The task | Could you write out, exactly and with no pictures, every line from the one containing "How do I perform: Open" through the last line of the entries?

##### Input data

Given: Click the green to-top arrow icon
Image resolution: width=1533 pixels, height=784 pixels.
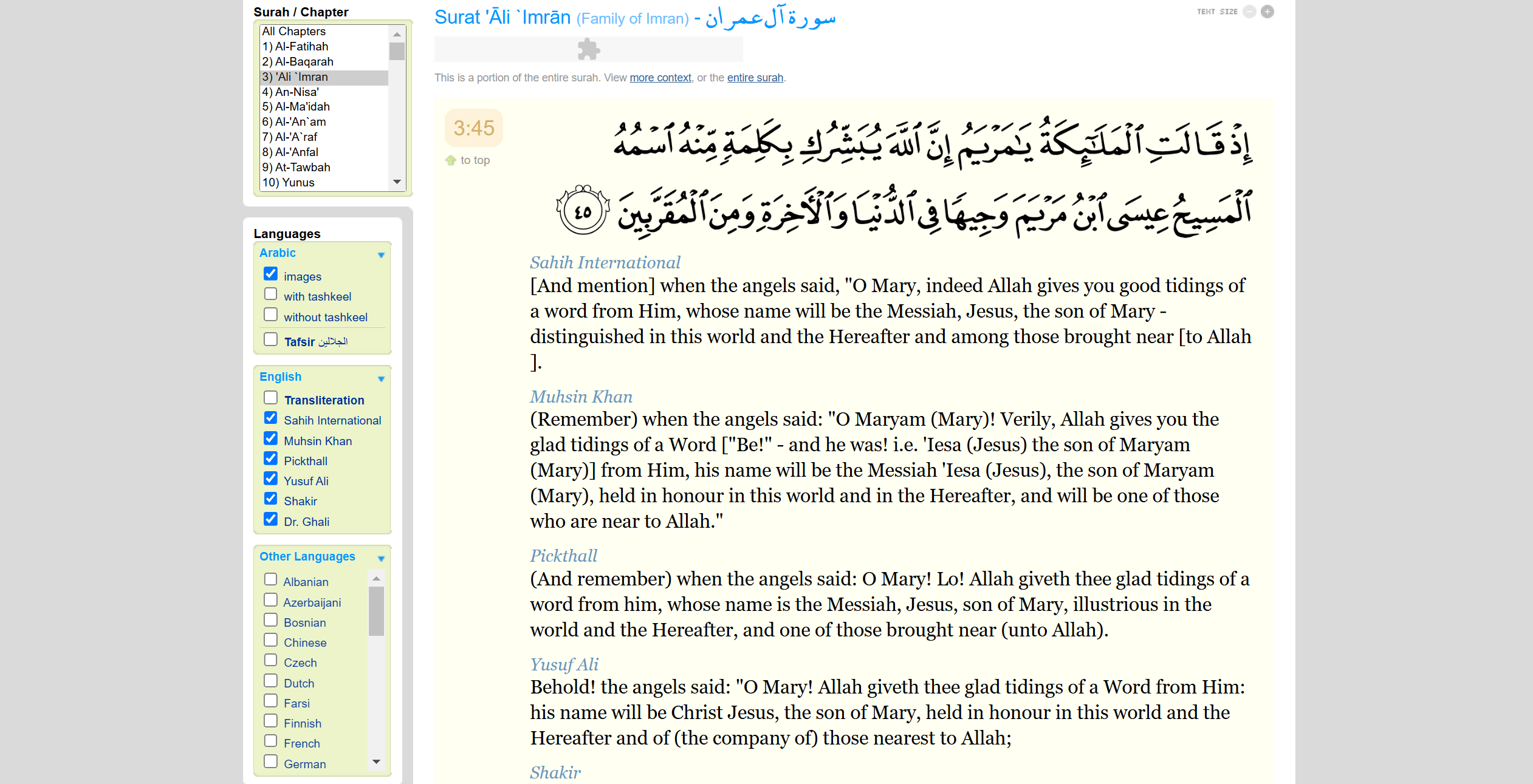Looking at the screenshot, I should click(x=450, y=160).
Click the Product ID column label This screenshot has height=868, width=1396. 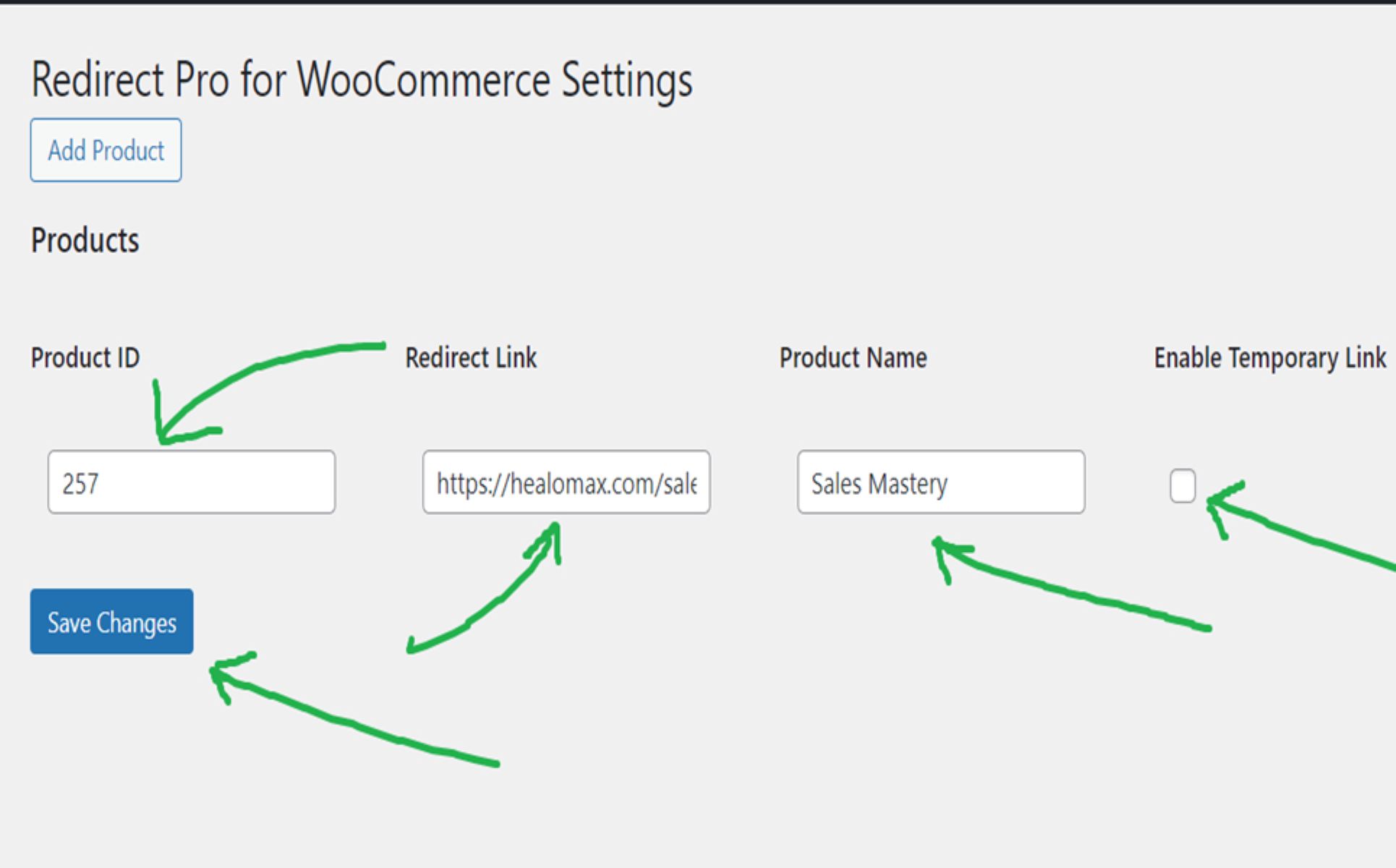pyautogui.click(x=85, y=358)
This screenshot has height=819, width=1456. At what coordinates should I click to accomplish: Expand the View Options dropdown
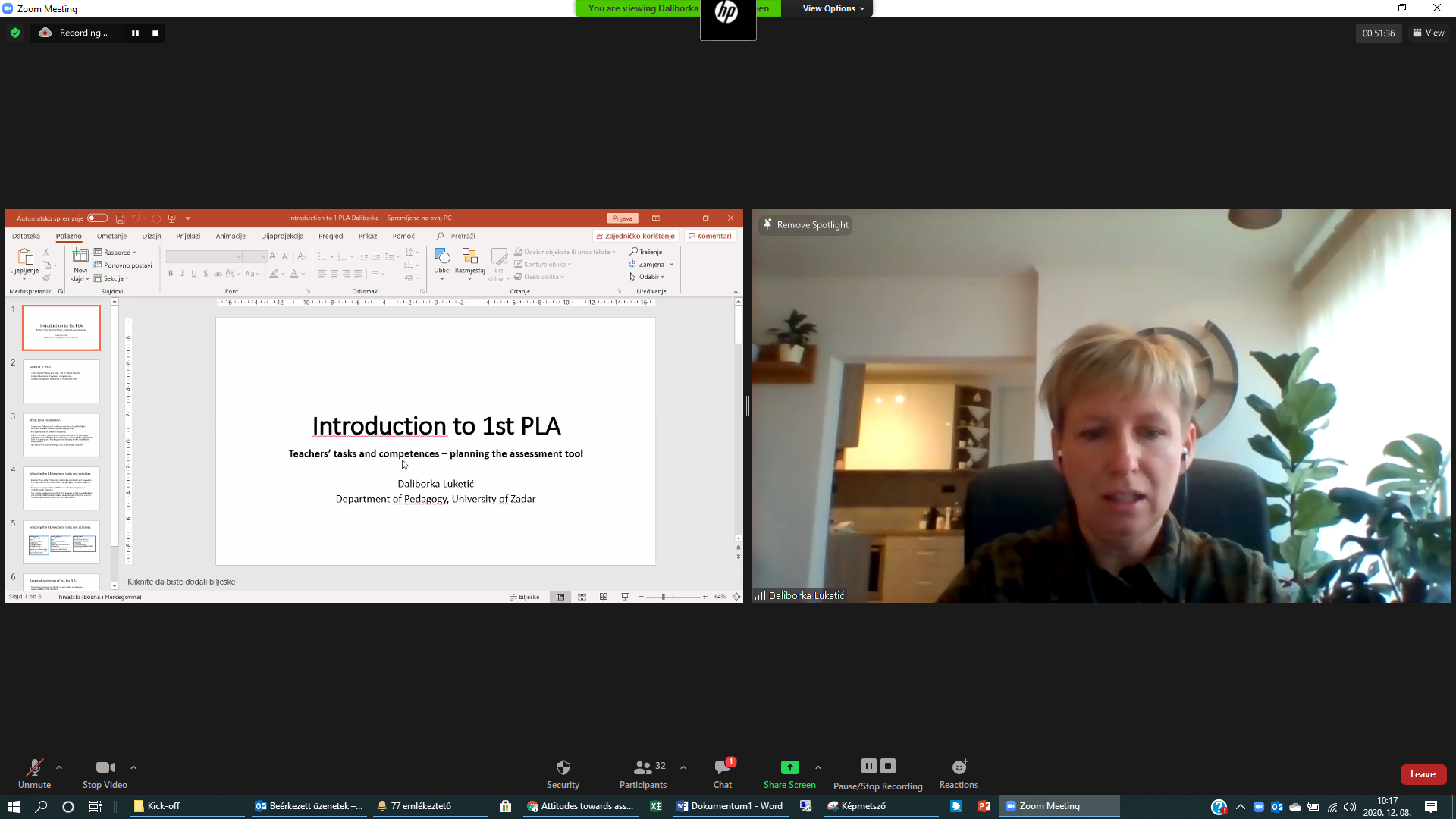pos(833,8)

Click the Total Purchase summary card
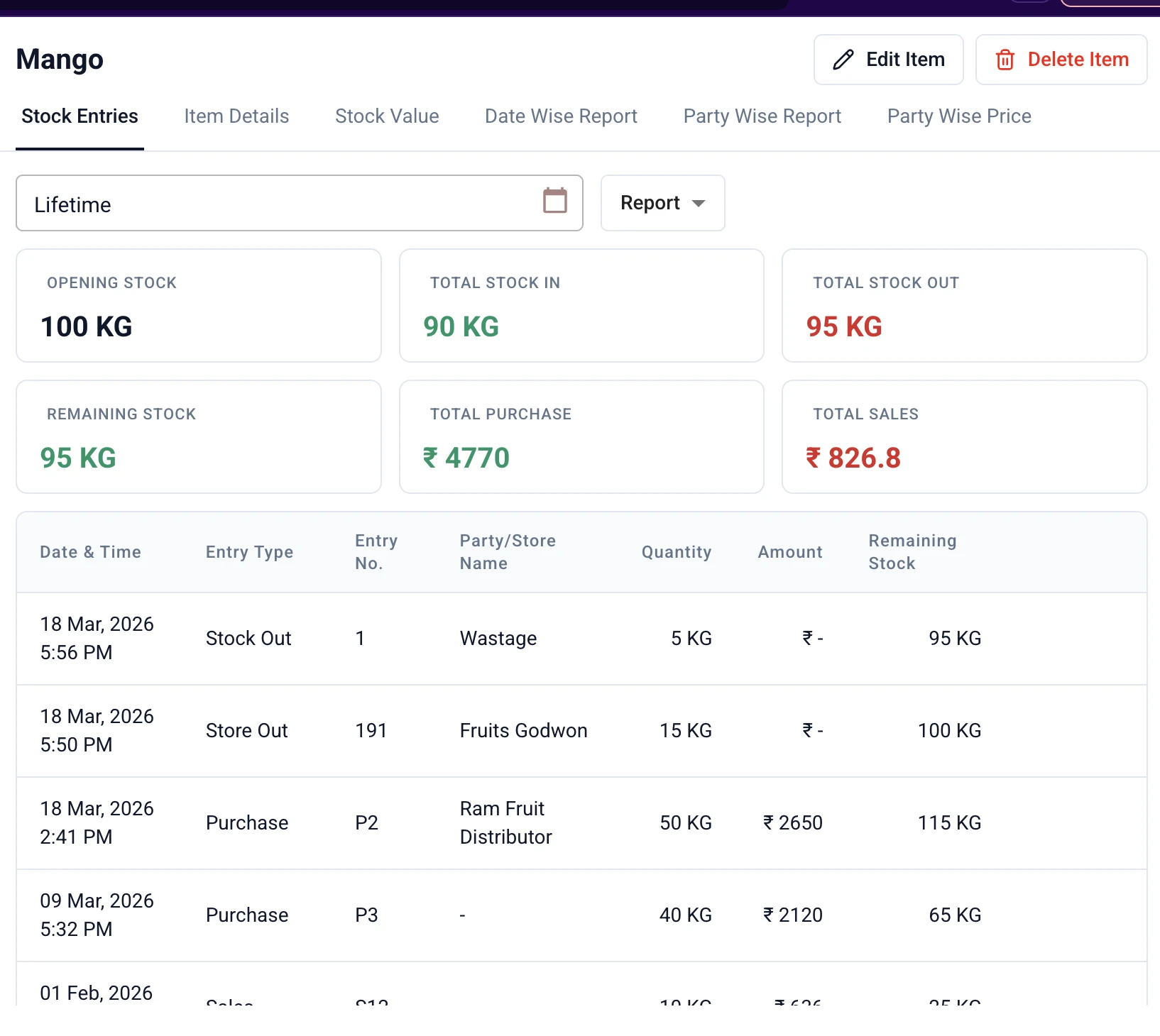581,437
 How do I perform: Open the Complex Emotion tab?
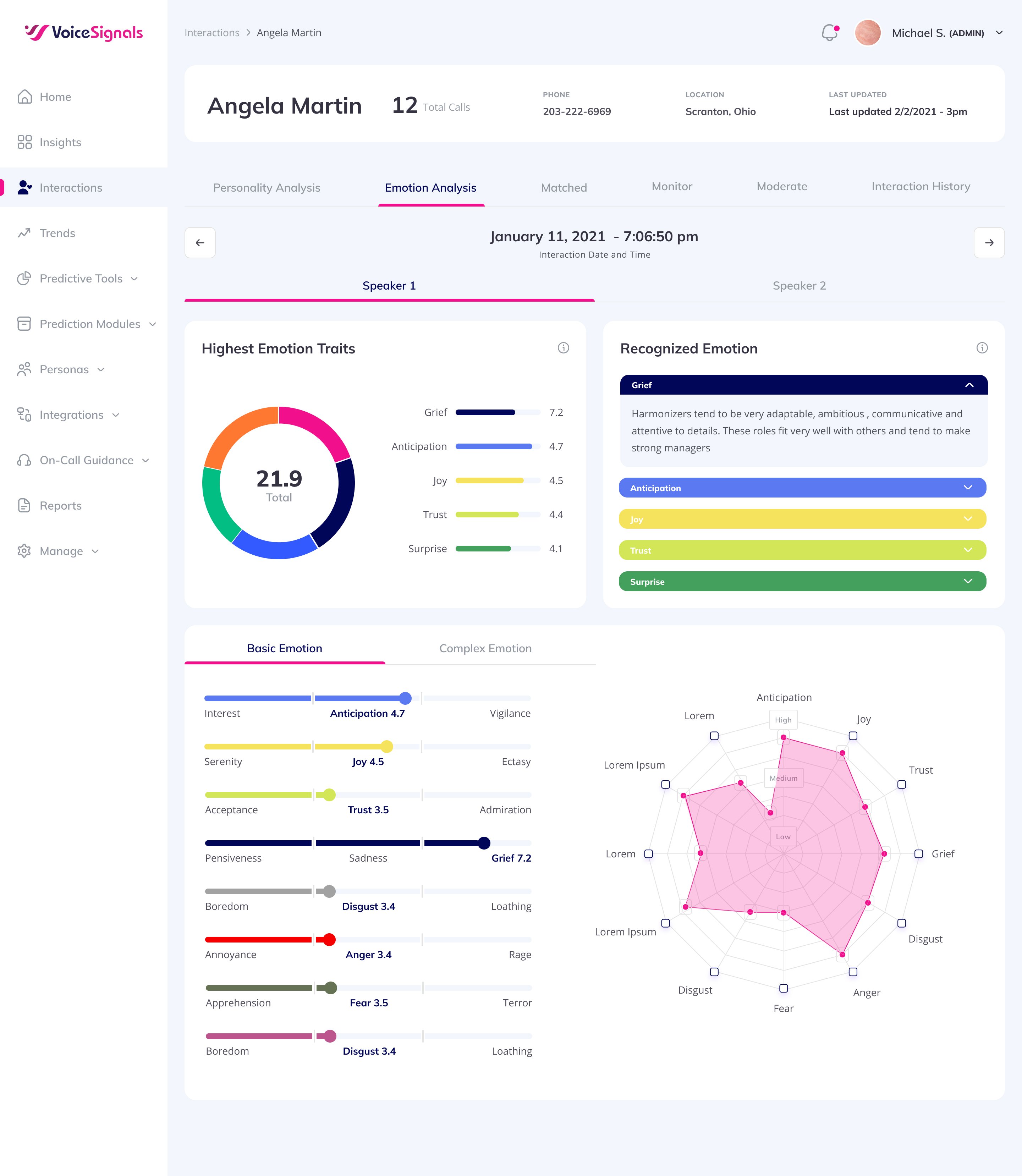[485, 648]
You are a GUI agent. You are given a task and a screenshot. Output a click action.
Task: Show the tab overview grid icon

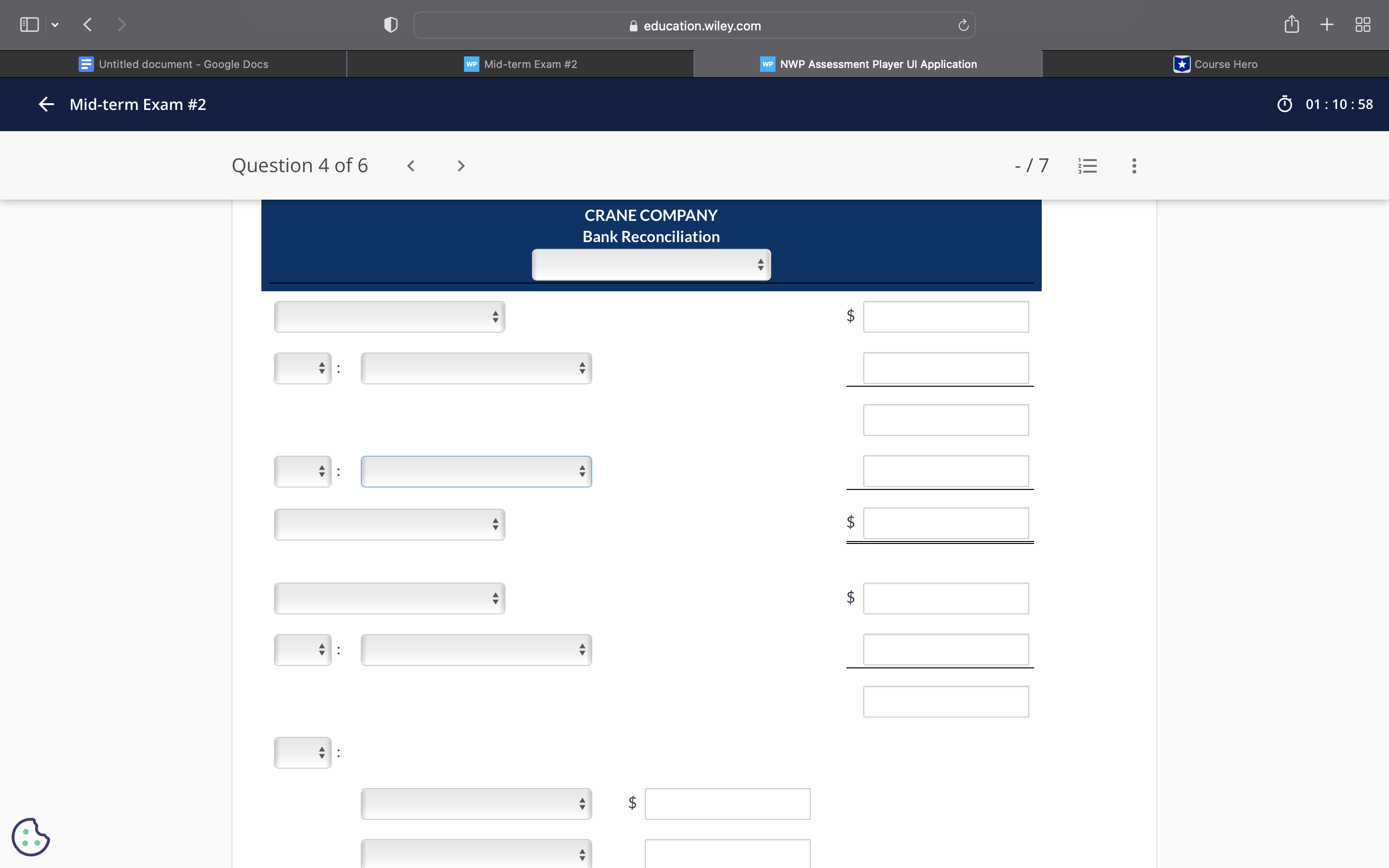point(1363,24)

##########

Solution to the problem |
 How do I perform: Open the Complex Emotion tab?
[485, 648]
You are a GUI agent. You are given a task and a screenshot. Output a click action.
Task: Show the tab overview grid icon

point(1363,24)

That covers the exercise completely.